3 000 à 3 500 soldats russes à 35 kilomètres de Tbilissi
L’intégration militaire de l’Ossétie du Sud n’est pas nouvelle : dès 2017, ses forces armées ont été partiellement absorbées par l’armée russe. Aujourd’hui, le territoire héberge entre 3 000 et 3 500 soldats russes, stationnés à seulement 35 kilomètres de Tbilissi, la capitale géorgienne, tandis que ses frontières sont patrouillées par environ 1 500 agents du FSB.

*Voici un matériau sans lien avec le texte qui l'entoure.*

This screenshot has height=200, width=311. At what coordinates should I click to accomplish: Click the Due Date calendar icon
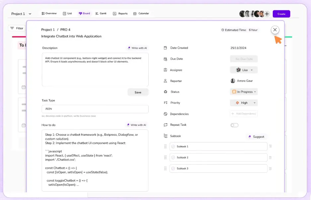pos(165,59)
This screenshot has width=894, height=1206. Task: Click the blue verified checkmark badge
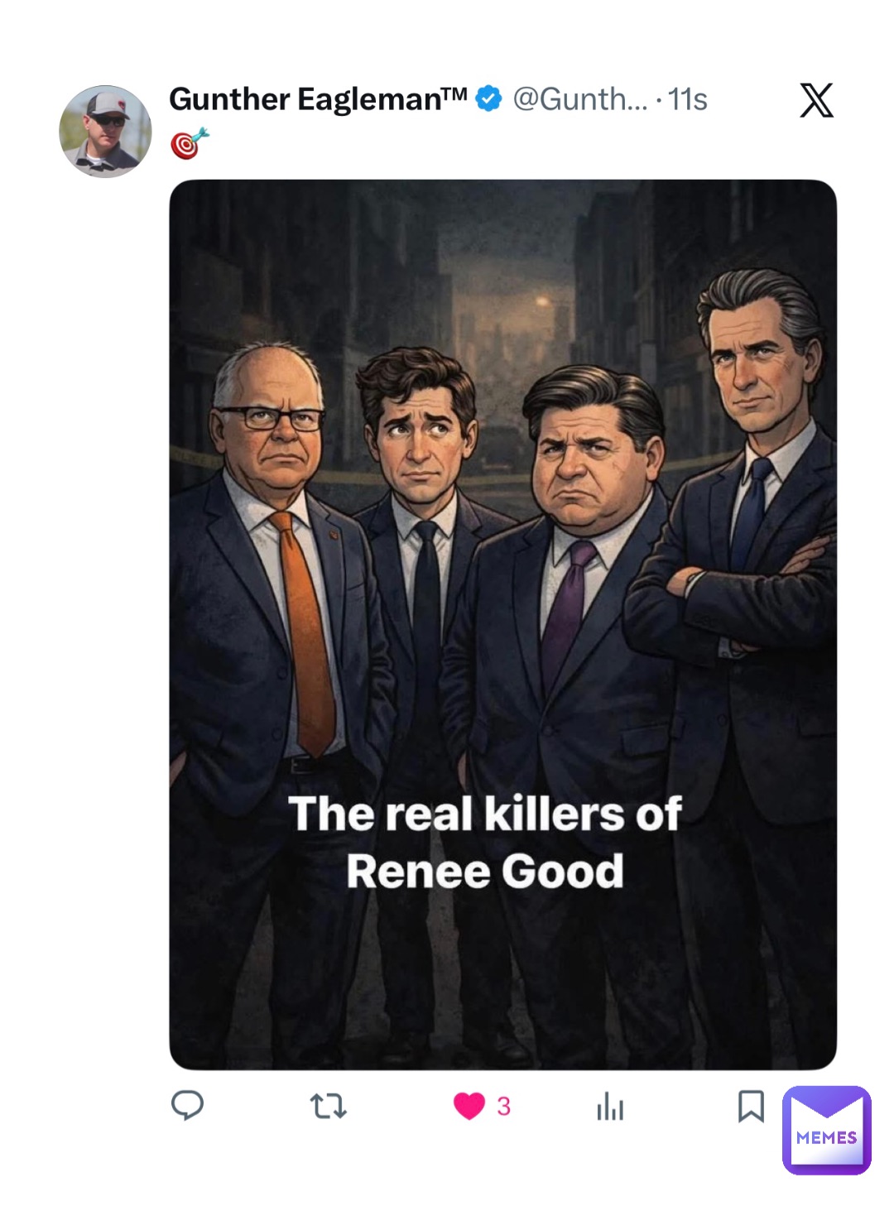tap(489, 99)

Le budget de cette région séparatiste, peuplée d’environ 30 000 habitants sur 3 900 kilomètres carrés, est presque entièrement financé par Moscou. L’absorption militaire, elle, a été bouclée depuis des années : le traité de mai 2026 n’ajoute que la dernière couche administrative à un édifice déjà construit.
Ces chiffres glacent : un territoire de la taille d’une petite région française transformé en avant-poste militaire permanent contre son propre pays d’origine.
La démission programmée d'un homme au service de Moscou
Gagloïev, artisan de sa propre disparition politique
Le 23 juin 2026, Alan Gagloïev, président de facto depuis 2022, a démissionné de son poste pour rejoindre l’administration de Vladimir Poutine comme conseiller. Il a qualifié ce geste d’étape vers la réalisation de son « rêve le plus cher » : l’incorporation de l’Ossétie du Sud à la Fédération de Russie. Ses mots exacts : « les Sud-Ossètes perçoivent la Russie comme notre grande patrie ».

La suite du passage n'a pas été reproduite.